---------- READING TEXT

Volunteer firefighters give an incredible amount of time to saving us from whatever tragic event might befall us -- a house fire, a car accident, an injury, a flooded basement. When the call goes out they leave what they are doing, be it a family picnic or a kid’s baseball game, to do what needs to be done, to do what too few do.
Beyond that devotion of time to the task at hand, there’s also the time invested in preparing to do those things – training, certification, equipment maintenance and more.
Then, there’s something that takes up just as much time, if not more, than all of that service combined, something that’s done out of necessity to continue to provide the services they are: Fundraising.
Your typical homeowner served by a volunteer fire company rarely puts much thought into what volunteers have to do to keep that fire company afloat. They might wrongly assume that since volunteer labor is “free” there must be no cost associated with firefighting.
Oh, how wrong they are.
Volunteers must devote hours and days to holding bingo and meat and gun raffles, while also offering hall rentals and food to weddings and special events, because there are so many costs associated with being there for the community. They include but are not limited to hall maintenance, utilities, investments in and preventive maintenance of firefighting vehicles, various insurance policies, outfitting and upkeep of personal equipment, education, certification and legal fees.
Obviously, with such workloads on the scene and behind the scenes, it’s stressful enough for these men and women to do what they do, day after day, for us in normal times.
Now, throw the COVID pandemic into the mix.
Because of it, local fire companies are in incredibly difficult financial positions. The same lockdowns and protocols that have crippled or closed for good small businesses are also impacting first responders. They haven’t been able to hold raffles, rent their halls, or run bingo. The impacts have been staggering.
Consider the crises faced by two local fire companies.
Gratwick Hose is located in North Tonawanda and is just down the street from my place of business. They are one of six volunteer companies in a city of 30,000 residents that also features 5 paid professional fire stations. Gratwick’s responsibilities are large, as they protect not only residences, but also a handful of factories, special events at Gratwick Park, and accidents that occur on busy River Road. What they do requires a huge investment…one that’s taken a huge hit: Because of the loss of special events, raffles and rentals they’ve lost out on $125,000 in revenues with two months yet to go this year.

--------------------
---------- DATA RECORDS

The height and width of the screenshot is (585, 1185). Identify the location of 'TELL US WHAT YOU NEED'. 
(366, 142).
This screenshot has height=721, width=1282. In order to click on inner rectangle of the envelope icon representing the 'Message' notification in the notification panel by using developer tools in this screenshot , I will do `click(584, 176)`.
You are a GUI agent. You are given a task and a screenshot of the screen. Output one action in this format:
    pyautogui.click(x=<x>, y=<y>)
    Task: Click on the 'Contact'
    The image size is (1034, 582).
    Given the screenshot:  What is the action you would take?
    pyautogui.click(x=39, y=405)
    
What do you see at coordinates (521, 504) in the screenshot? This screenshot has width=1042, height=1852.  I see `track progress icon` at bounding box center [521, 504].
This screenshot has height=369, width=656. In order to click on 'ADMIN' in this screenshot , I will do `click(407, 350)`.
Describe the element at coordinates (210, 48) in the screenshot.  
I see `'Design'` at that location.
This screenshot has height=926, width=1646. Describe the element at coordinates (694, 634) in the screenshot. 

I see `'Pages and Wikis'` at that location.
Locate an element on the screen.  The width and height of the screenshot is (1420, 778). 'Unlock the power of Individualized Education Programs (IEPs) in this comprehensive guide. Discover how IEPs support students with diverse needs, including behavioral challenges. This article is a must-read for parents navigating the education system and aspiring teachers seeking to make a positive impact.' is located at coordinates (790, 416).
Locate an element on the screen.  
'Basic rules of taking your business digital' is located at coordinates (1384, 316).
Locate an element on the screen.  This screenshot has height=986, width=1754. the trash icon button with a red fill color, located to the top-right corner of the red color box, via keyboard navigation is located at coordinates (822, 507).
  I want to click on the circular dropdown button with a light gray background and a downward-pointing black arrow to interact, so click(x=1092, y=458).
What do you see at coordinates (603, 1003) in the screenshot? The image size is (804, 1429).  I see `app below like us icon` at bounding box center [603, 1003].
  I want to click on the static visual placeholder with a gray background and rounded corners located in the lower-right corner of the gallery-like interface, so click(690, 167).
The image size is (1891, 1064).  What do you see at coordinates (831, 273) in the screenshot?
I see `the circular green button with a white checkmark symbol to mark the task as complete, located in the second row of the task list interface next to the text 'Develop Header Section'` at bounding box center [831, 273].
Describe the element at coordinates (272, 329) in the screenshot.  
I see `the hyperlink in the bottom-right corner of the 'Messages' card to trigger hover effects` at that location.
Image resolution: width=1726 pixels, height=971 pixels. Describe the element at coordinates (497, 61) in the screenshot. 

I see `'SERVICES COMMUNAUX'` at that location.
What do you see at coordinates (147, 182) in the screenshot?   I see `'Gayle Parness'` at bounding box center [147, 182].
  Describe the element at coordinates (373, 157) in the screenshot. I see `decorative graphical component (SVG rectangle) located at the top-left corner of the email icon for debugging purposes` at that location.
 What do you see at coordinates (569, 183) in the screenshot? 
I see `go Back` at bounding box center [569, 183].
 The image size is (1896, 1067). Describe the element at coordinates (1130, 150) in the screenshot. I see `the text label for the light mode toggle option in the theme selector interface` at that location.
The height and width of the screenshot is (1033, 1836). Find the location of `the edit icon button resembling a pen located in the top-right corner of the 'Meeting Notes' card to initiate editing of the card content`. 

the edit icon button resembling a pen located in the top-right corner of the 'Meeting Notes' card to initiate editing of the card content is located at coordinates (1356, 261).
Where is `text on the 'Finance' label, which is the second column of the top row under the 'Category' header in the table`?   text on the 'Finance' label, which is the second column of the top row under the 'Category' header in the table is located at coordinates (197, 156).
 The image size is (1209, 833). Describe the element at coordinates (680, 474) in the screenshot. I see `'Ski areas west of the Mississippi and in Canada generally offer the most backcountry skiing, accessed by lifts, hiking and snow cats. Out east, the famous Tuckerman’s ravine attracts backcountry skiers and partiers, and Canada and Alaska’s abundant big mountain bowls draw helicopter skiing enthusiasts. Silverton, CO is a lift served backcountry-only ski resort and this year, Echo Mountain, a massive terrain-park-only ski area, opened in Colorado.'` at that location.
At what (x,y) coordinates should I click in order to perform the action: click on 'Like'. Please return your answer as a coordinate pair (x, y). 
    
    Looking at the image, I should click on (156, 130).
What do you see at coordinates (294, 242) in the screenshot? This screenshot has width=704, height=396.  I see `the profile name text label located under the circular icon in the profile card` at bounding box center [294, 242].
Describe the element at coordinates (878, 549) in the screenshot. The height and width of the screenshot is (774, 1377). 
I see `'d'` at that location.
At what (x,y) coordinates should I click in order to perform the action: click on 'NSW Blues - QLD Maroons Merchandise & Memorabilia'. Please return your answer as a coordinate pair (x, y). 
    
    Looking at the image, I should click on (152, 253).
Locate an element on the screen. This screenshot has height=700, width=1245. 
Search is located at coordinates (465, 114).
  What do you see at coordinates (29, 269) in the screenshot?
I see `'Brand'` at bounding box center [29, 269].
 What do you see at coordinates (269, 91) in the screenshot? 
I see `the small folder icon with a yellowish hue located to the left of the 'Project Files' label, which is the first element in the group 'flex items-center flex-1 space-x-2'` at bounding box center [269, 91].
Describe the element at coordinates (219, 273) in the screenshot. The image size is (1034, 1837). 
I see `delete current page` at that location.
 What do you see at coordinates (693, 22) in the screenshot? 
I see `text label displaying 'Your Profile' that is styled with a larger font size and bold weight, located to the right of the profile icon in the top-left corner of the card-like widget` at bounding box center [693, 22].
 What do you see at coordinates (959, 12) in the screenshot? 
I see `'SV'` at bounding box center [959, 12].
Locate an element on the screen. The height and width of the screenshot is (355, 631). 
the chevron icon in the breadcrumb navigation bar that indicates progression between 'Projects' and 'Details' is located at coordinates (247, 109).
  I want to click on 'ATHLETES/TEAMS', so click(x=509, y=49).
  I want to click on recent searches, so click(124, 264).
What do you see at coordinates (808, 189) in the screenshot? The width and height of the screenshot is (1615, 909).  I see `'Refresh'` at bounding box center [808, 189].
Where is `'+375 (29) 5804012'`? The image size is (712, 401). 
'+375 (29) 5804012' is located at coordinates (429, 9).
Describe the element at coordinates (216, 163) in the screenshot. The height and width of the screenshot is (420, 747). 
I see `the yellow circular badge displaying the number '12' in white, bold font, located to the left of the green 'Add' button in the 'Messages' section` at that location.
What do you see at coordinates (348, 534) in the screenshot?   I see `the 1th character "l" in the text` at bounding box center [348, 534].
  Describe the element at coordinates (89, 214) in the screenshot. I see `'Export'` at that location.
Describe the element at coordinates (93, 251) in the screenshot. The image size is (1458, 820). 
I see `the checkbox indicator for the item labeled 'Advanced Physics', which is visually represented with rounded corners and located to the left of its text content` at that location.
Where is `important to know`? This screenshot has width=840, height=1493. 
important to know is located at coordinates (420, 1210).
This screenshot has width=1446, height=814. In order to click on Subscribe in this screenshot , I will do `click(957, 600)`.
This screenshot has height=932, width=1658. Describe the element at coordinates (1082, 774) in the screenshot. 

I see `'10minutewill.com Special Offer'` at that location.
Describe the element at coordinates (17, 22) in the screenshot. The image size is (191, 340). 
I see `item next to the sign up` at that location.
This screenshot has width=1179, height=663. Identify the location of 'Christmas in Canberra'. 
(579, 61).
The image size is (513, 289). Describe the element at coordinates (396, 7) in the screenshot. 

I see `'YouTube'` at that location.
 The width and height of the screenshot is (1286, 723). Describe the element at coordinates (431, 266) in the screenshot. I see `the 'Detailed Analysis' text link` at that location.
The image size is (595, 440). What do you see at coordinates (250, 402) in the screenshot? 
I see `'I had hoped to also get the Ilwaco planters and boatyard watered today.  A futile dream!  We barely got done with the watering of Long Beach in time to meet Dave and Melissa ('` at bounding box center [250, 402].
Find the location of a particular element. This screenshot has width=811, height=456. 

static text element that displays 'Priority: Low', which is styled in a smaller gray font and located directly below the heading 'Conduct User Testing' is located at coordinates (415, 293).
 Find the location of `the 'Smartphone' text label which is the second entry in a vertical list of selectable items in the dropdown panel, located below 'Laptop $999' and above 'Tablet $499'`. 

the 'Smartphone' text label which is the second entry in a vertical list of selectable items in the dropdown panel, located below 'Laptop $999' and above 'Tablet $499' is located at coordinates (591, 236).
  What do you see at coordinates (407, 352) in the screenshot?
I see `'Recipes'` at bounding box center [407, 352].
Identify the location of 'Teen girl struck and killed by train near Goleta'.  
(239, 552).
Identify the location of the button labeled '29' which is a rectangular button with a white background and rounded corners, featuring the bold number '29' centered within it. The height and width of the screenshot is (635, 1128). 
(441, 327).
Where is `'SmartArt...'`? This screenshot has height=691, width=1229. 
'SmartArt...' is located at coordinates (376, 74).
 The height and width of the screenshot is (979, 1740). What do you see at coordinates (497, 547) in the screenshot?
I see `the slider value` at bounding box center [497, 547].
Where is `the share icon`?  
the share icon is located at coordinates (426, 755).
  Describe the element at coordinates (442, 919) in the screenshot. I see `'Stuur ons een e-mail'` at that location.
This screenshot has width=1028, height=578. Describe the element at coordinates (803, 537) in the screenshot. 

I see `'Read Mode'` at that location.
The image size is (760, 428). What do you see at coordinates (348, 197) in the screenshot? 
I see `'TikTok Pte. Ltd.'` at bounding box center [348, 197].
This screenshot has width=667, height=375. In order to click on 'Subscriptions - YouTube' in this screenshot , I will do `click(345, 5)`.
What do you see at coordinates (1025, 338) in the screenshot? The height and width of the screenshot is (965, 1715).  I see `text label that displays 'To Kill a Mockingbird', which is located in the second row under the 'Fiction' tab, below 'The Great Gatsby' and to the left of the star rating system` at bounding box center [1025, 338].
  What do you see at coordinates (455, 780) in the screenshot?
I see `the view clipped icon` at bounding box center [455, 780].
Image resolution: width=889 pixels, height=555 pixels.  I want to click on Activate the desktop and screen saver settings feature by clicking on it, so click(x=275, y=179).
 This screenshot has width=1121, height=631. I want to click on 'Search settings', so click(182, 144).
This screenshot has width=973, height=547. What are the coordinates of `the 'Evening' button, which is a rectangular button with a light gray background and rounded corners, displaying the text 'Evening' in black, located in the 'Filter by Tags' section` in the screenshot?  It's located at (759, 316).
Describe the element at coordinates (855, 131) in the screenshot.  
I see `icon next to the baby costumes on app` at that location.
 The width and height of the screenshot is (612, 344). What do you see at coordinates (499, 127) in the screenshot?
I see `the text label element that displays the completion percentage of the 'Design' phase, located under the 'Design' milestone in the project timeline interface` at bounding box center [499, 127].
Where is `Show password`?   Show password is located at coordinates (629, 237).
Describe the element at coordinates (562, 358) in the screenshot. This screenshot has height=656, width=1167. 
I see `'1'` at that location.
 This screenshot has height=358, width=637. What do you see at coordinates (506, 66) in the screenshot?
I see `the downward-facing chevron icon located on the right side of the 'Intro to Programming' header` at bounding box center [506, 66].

--------------------

TASKS TO COMPLETE |
1 - In the article on volunteer fire companies, how much revenue has Gratwick Hose lost because of the loss of special events, raffles and rentals?
2 - From the article on volunteer fire companies, extract the passage starting at "Volunteers must devote" and ending at "in normal times.".

WRITTEN RESPONSES |
1 - $125,000, with two months of the year still to go.

2 -
Volunteers must devote hours and days to holding bingo and meat and gun raffles, while also offering hall rentals and food to weddings and special events, because there are so many costs associated with being there for the community. They include but are not limited to hall maintenance, utilities, investments in and preventive maintenance of firefighting vehicles, various insurance policies, outfitting and upkeep of personal equipment, education, certification and legal fees.
Obviously, with such workloads on the scene and behind the scenes, it’s stressful enough for these men and women to do what they do, day after day, for us in normal times.